When I moved to Philadelphia, I found employment at
the Penn School of Nursing. A master's degree in nursing
was all that was required at the time to teach in a
baccalaureate nursing program. Later, of course, a Ph.D.
was essential to maintain a faculty appointment, and
I enrolled in the doctoral program in the Philadelphia
City Planning Commission and I've been at Penn for 30
years, working with five deans in a dynamic, changing
environment. At one point, with Claire Fagin's encouragement,
I became involved with the development of a center for
the history of nursing. My career has grown from that.
What is the most positive move that
nursing has made, as you look at your historical research?
The move into the university setting was probably the
most significant and hardest to achieve. This movement,
however, took us beyond the idea of a trained nurse
and placed nursing within the professional arena. With
nursing established within higher education, there were
better outcomes for the profession and for patient care.
Initially, too little attention was given to clinical
practice, but today's baccalaureate programs achieve
a good balance of theory and practice. Most academic
nursing programs at the university level integrate practice,
education and research.
Do you have a favorite teaching memory?
My favorite moments are when those students who have
a bias against the history of nursing or practice in
home care have an "aha" moment and realize
the importance of this content.
I ask students to read books such as Ordered to Care
by Susan Reverby, No Place Like Home and Enduring Issues
in American Nursing edited by Ellen Davidson Baer, Patricia
D'Antonio, Sylvia Rinker and Joan Lynaugh, to provide
a solid historical foundation that explains many of
our current policies and dilemmas.
What are the LIFE program and the PACE
initiative?
PACE is a national model of all-inclusive care for
the elderly. It combines a financing mechanism (both
Medicare and Medicaid capitation) with a service delivery
model (tightly integrated interdisciplinary treatment
team plus aggressive case management plus a day health
center as a locus of services) to deliver seamlessly
integrated, high-quality health care to frail elders
eligible for nursing home placement.
At Penn Nursing, we own and operate a PACE program,
which we call LIFE, for Living Independently for Elders.
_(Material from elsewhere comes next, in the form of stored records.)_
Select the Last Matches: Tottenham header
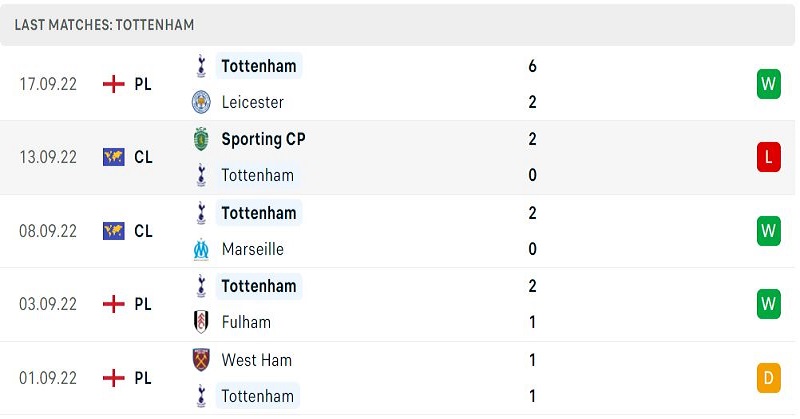800x419 pixels. coord(104,24)
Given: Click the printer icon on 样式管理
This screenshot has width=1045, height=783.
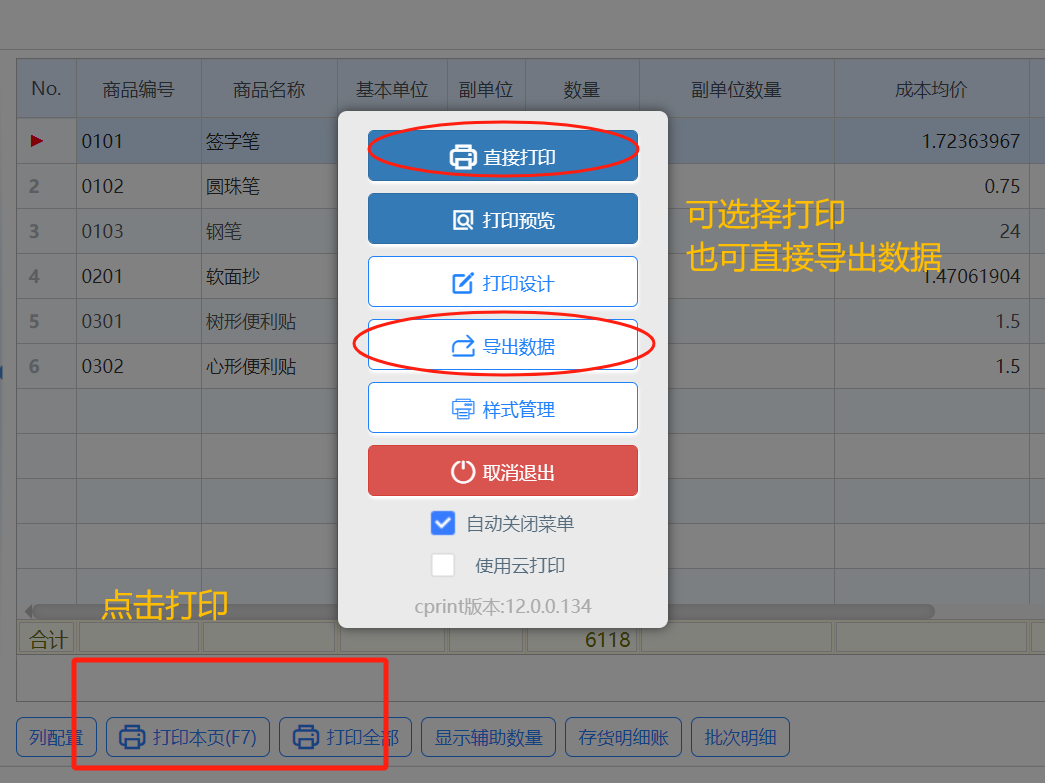Looking at the screenshot, I should (463, 409).
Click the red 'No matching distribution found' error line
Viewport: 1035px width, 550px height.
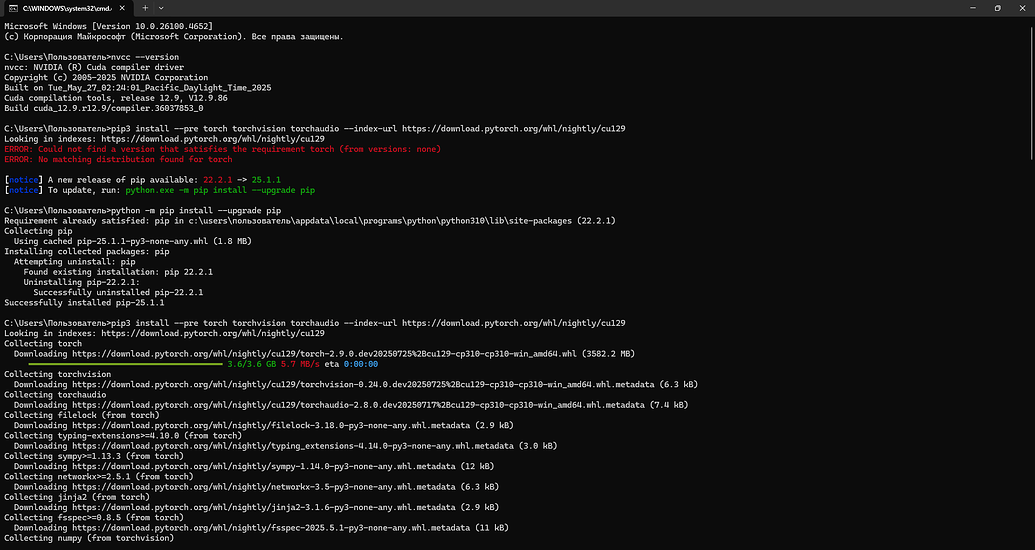118,159
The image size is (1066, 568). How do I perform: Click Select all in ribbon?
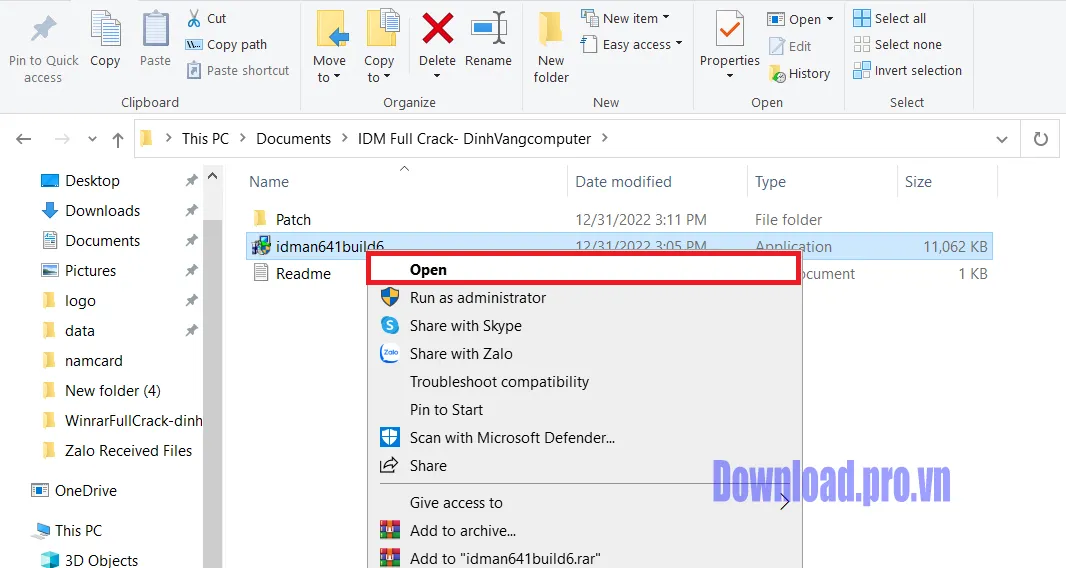pyautogui.click(x=899, y=18)
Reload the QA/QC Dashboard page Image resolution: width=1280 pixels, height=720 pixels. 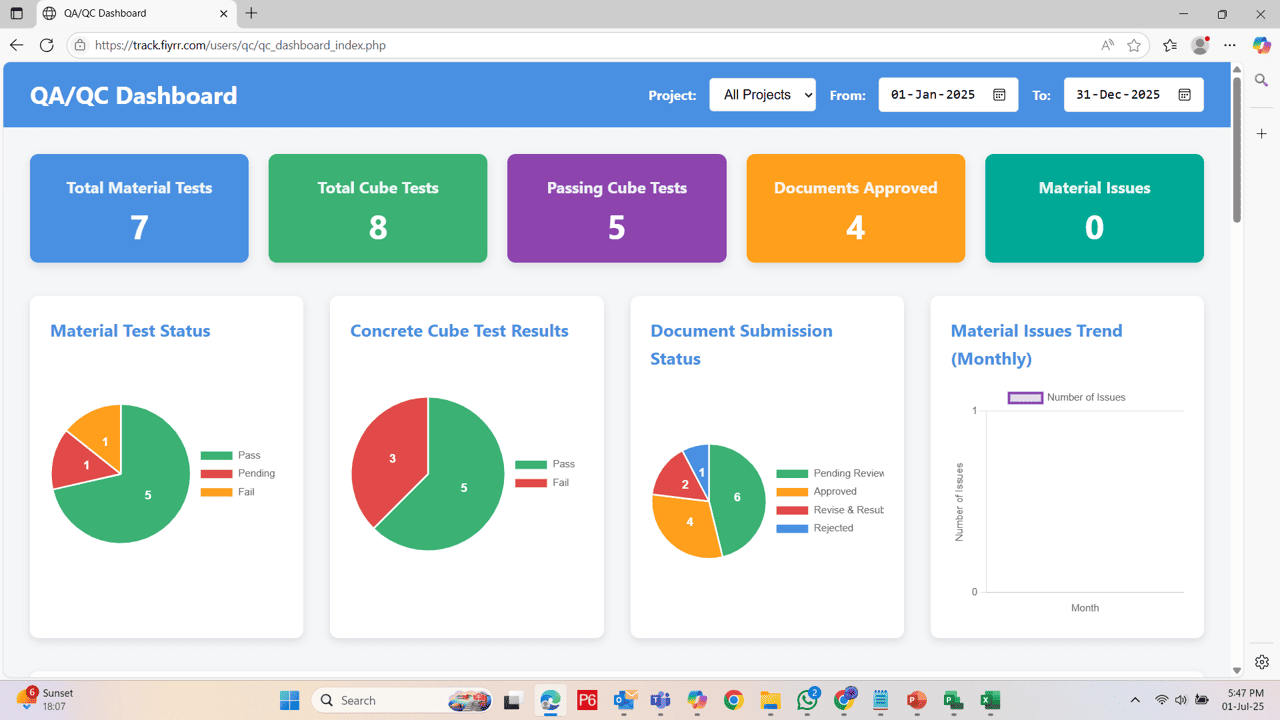point(46,45)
It serves more than 150 frail elders from the West Philadelphia
area.
Are we moving toward home care or away
from it?
Both. We are forever moving toward and away from home-based
care. U.S. policy-makers and payers continue to debate
the criteria for these services, which generally favor
acute care over community-based care. We all know that
most patients prefer home-based care, but we can't decide
whose responsibility it is to pay for it. These conflicts
have endured for more than 100 years and we seem no
closer to solving them, despite numerous attempts to
do so.
What is one theme we can use to look
at nursing today?
Workforce issues, the nursing shortage, what nurses
can do and salary are among the largest issues facing
nursing today. Nevertheless, none of this is new. The
problem won't be solved without looking at the workplace
and salaries.
At Penn this year, with expanding nursing options,
we have admitted the largest number of undergraduates
in many years, and certainly the best qualified with
SATs over 1350 and many coming for a second degree.
With a good salary and a good workplace, people will
choose nursing as a professional career.